Due to stricter environmental requirements, Oslo no longer has the option to simply dump the snow removed from the city’s streets in the fjord, as has been done in the past. The Terje snow-melting system is a climate-smart pilot project that NCC has developed on a commission by the City of Oslo, and purifies snow using Hydria Water’s screens.
Terje weighs 500 tonnes, is 50 metres long and 26.5 metres wide, and operates at a depth of 3.5 metres below the surface of the quay near the Akershus Fortress in Oslo, where it is docked from mid-December to March. During the high season, snow is dumped into Terje’s intake grills on the deck of the barge by up to 20 fully loaded lorries per hour, then purified in several steps. Sea water is used to melt the snow. Up to 1000 cubic metres of water is collected from a depth of 24 metres, where the water temperature is typically between 4 and 10°C in the winter. At a sea water temperature of 9°C, it is possible to melt roughly 1000 cubic metres of snow per hour; if it drops to 4°C, the rate of melting is approximately 500 cubic metres per hour.

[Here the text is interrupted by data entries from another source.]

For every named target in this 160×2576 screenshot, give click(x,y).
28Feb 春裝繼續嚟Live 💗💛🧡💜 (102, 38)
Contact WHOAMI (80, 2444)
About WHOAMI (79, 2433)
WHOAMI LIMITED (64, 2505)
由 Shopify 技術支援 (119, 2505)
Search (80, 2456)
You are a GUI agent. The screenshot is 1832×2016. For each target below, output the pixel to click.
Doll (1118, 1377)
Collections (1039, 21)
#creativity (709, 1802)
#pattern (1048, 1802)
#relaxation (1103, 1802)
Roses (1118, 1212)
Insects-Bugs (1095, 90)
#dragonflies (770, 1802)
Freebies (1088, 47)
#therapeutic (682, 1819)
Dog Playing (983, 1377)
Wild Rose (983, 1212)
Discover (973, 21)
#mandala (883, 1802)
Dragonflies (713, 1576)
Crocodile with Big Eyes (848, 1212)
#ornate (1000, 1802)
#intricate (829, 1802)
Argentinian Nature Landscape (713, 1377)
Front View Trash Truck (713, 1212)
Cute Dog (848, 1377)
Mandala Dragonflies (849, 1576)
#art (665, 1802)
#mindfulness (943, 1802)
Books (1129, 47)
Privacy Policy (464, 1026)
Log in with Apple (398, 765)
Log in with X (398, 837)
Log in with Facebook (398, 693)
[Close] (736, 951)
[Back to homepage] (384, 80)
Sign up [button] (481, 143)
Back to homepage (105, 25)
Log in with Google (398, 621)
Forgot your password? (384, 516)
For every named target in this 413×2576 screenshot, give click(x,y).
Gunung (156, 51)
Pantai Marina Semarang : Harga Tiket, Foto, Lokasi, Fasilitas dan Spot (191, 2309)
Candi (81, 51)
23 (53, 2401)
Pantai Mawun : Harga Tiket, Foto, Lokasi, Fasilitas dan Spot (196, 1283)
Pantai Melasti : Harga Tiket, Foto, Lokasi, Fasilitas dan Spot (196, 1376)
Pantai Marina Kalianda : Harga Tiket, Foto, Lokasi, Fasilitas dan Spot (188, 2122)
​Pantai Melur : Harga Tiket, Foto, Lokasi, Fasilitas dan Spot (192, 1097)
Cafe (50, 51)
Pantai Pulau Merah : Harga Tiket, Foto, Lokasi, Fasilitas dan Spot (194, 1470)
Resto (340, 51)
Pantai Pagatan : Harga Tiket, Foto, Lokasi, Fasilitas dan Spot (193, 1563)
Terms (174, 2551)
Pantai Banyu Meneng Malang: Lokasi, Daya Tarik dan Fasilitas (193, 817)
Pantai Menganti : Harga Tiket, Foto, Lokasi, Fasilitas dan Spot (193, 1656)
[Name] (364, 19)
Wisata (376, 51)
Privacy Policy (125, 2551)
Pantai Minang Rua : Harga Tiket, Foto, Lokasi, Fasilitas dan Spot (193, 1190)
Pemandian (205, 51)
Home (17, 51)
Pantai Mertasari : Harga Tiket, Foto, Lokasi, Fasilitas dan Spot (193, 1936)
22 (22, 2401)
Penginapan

The efficiency of the purification process is 70% on average, and over 90% of the heavy metals in the snow are removed. The first step is a sedimentation process, in which stones and gravel are screened out when the snow is mixed with sea water and run through Hydria Water’s screens. The water is then transported through purification channels equipped with micro filters and lamella clarifiers. Over a tonne of oil per season is also screened out before the purified water is eventually released back into the fjord.